Ronald Guida wrote:
Here's a toy language, described by a regular expression:
 0(10)*110

I want to read characters, one at a time, and eventually decide to
"Accept" or "Reject" a string.

Let me try to understand my options.

* With a simple Arrow, I can create a fixed sequence of "read"
  operations, and I can't act on the results (i.e. by choosing
  whether or not to keep reading) at run-time.

Nothing stops your Arrow-based RegExp-library from defining suitable combinators to implement choices in RegExp's without using ArrowChoice or ArrowApply. But if your Arrow-type is abstract, the users of your library can only use the combinators you provided, so you can safely assume they do only RegExp parsing, and optimize your Arrows in the runRegExp-function for the special case of RegExp-matching.

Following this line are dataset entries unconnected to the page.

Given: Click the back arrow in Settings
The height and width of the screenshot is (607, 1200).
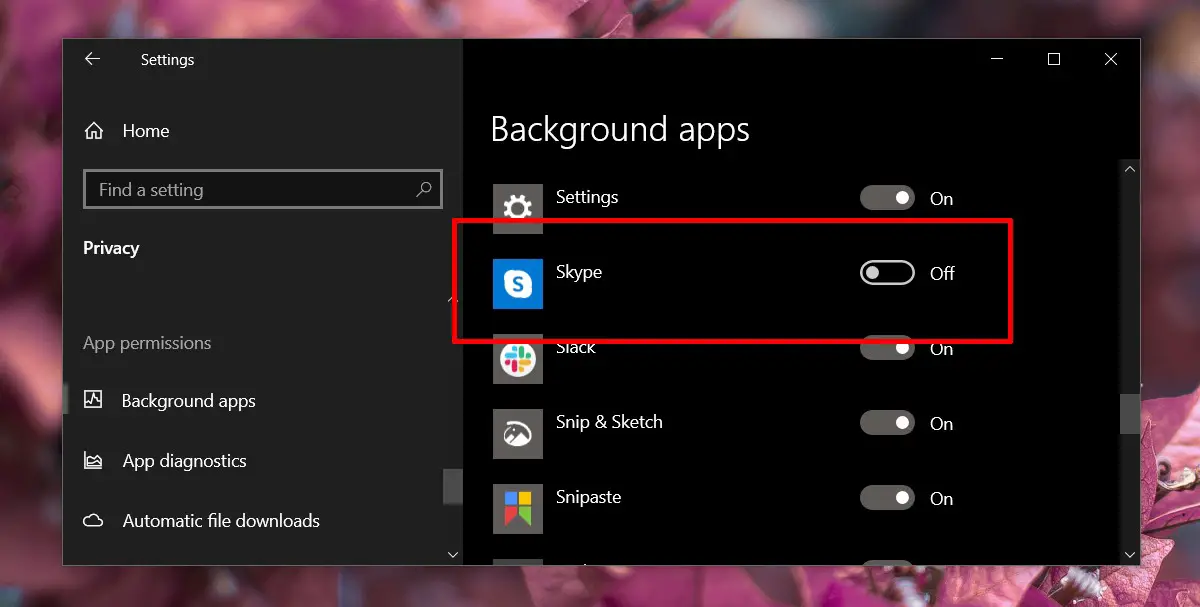Looking at the screenshot, I should click(x=92, y=60).
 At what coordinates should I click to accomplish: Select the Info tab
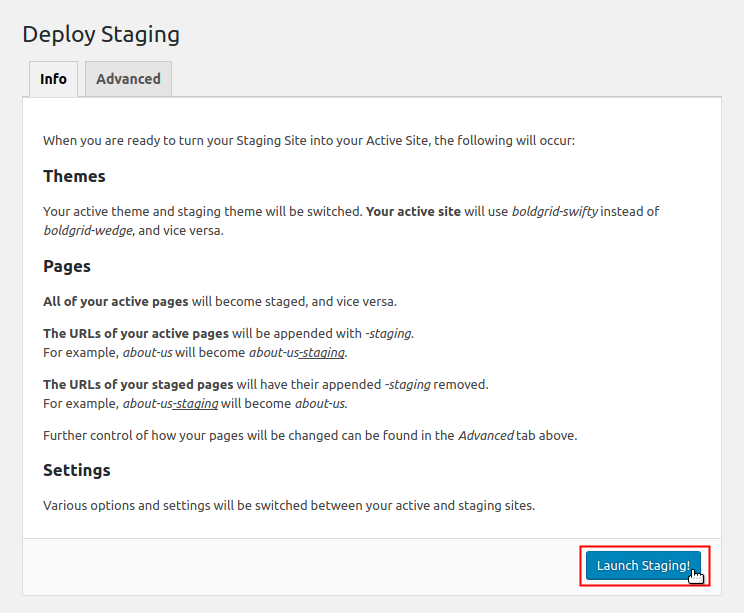coord(54,79)
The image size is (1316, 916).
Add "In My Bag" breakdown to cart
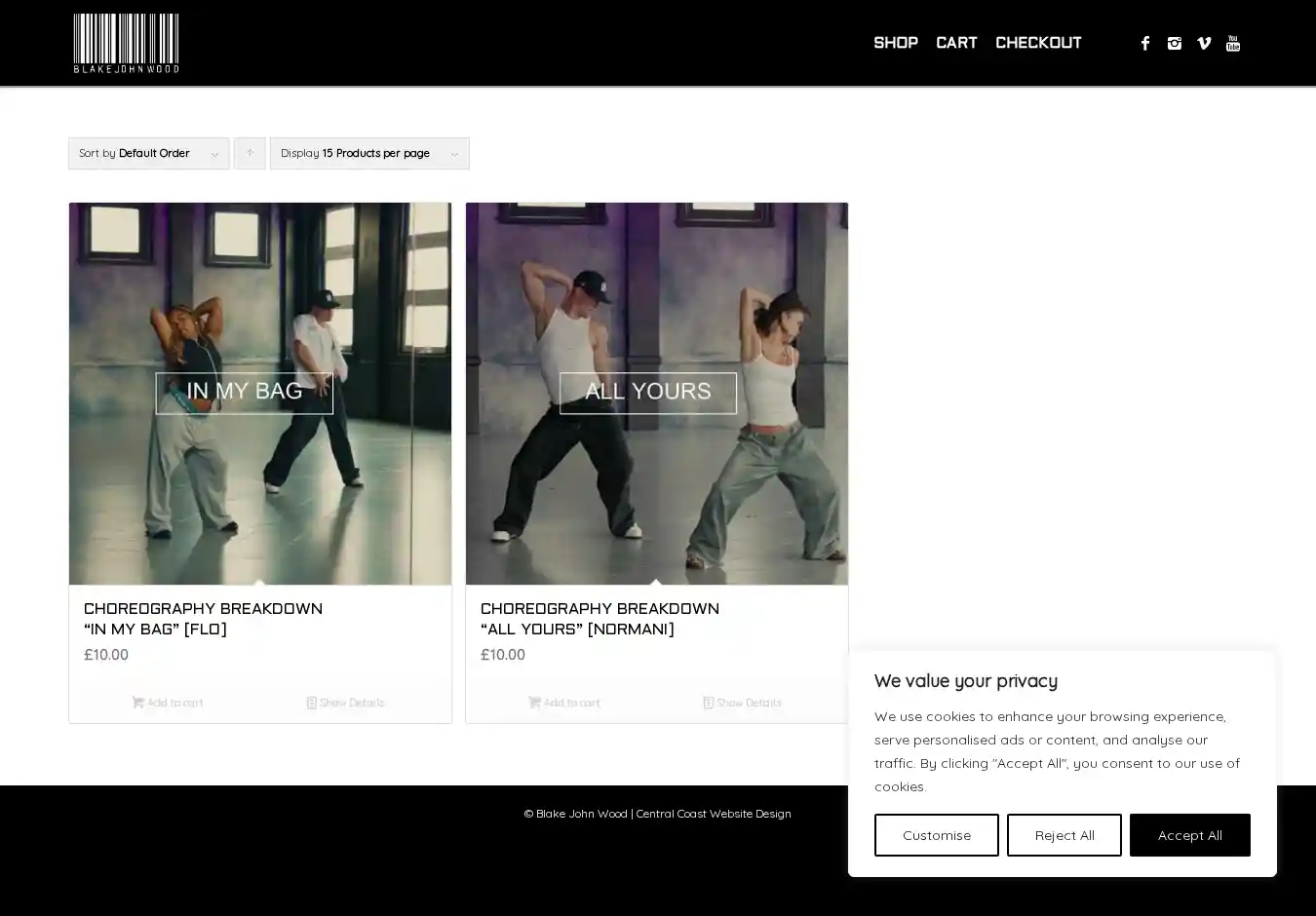point(167,703)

But if you decide to expose ArrowApply-functionality to the users of your RegExp-library, they are able to define arbitrary string matching on top of your RegExp library, so you can't do any optimizations because you never know what your users decided to do.

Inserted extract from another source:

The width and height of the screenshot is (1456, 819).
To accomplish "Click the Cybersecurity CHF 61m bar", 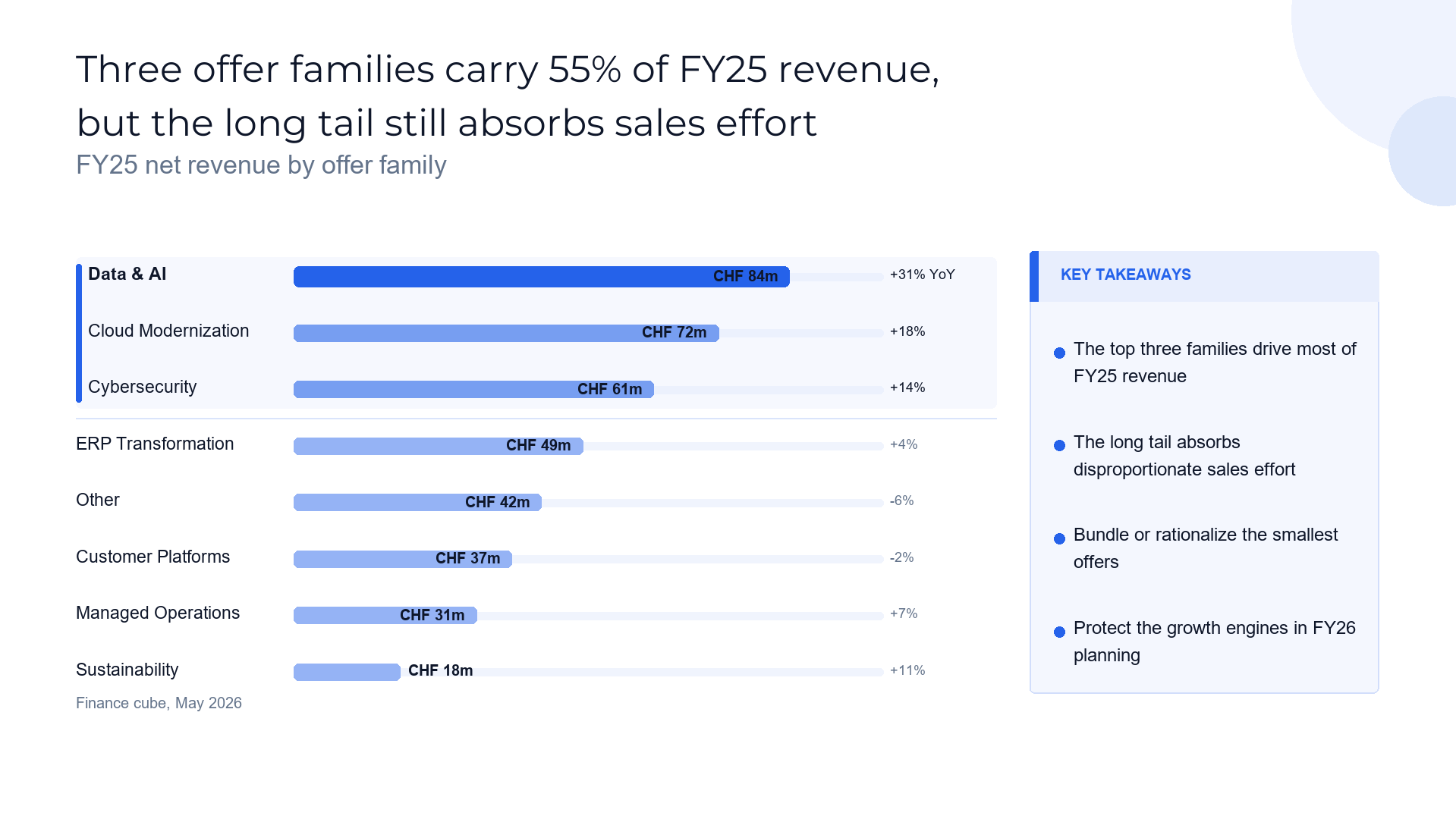I will click(x=473, y=389).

From a software engineering point of view, the idea of Arrow-and-only-Arrow is to encode the whole computation in the internal structure of the arrow, independent of the interpreting language Haskell. This internal structure could be as expressible as Haskell. In contrast, ArrowApply and Monad use regular Haskell expressions for everything Haskell can do (like if-then-else, recursion, ...) and only encode special operations into the internal structure (like access to state, nondeterminism, ...).

This distinction is reflected in the treatment of variables in arrow-based vs. monadic code. monadic code can use normal Haskell variables, arrow-based code has to keep the variables "inside" the arrow in some structure.